Please copy, word for word, the line holding "Task: Open the Categories menu" and each line that follows it through the end of the entries, omitting any pictures.

** DATA follows **

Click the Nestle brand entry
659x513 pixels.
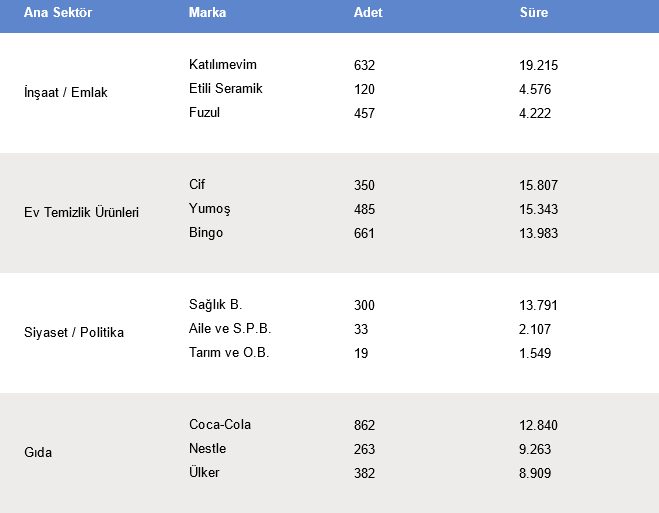click(207, 449)

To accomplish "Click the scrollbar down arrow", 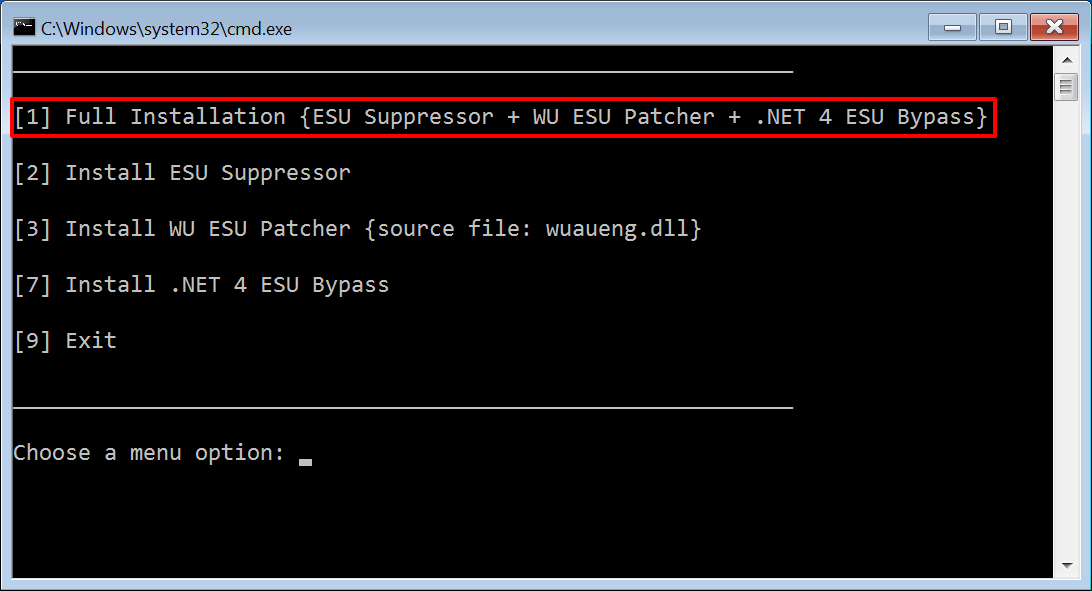I will click(1066, 565).
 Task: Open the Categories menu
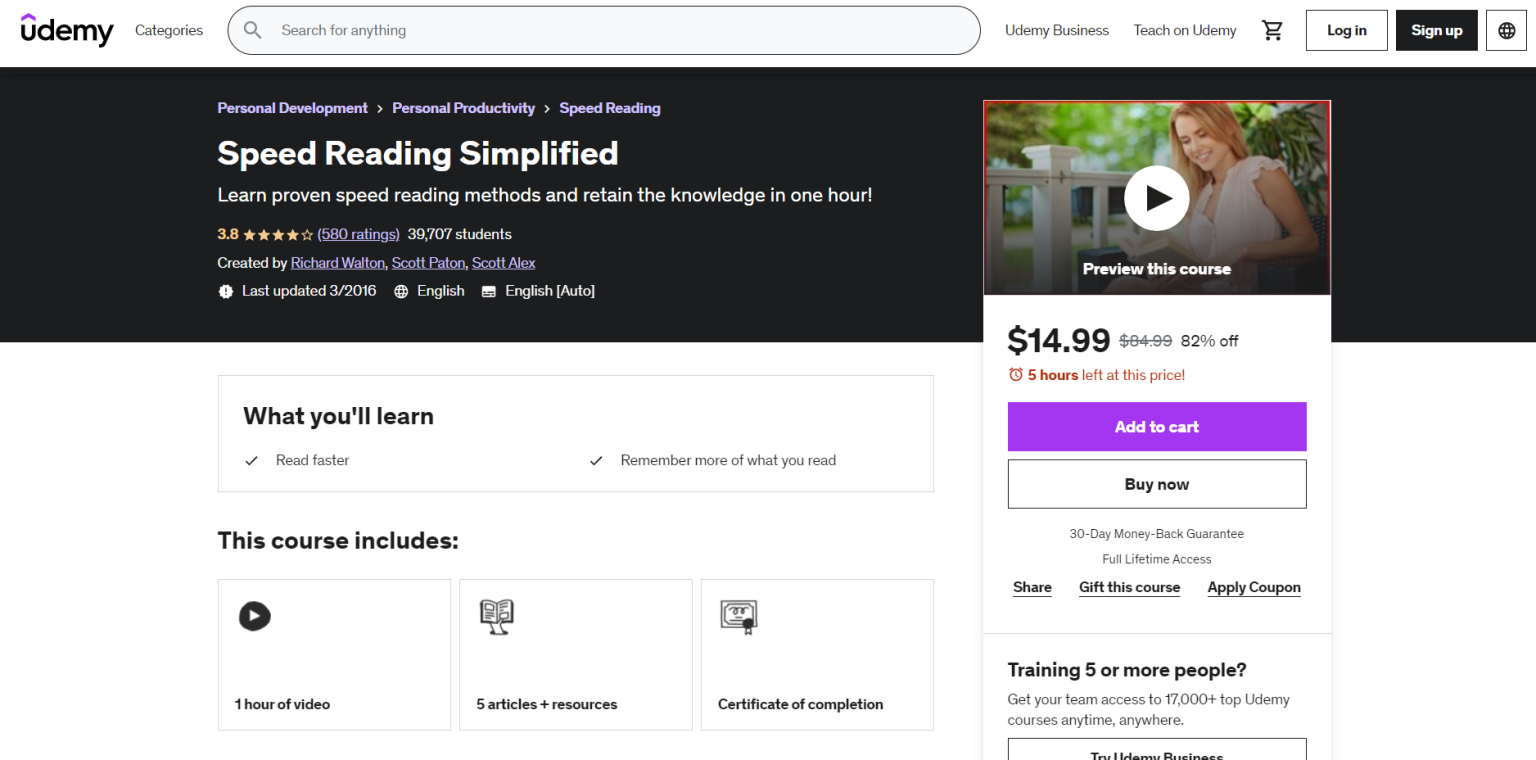point(168,30)
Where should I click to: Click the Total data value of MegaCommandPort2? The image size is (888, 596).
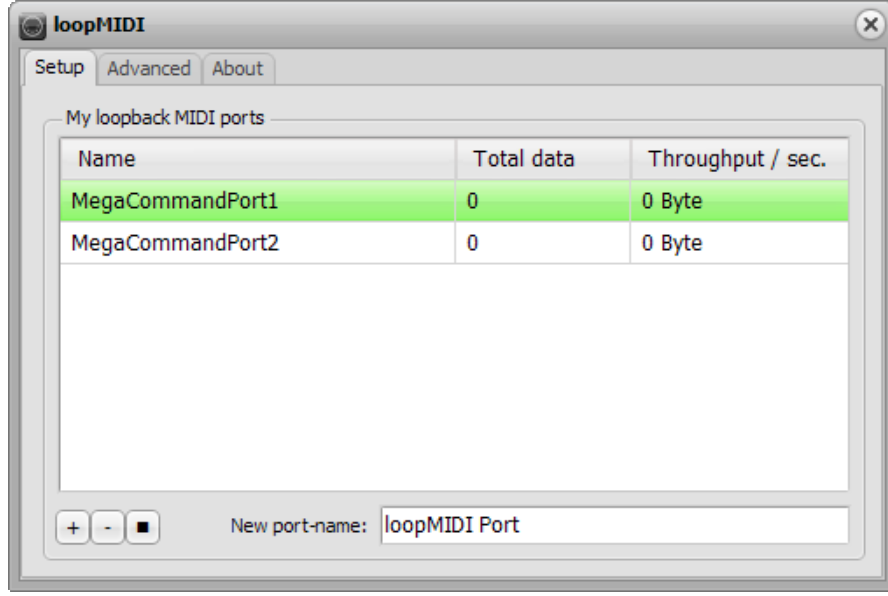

** End of DATA **

**ANSWER AREA**
 Task: Open the Categories menu
point(168,30)
Where should I click to: Click the Total data value of MegaCommandPort2? The image size is (888, 596).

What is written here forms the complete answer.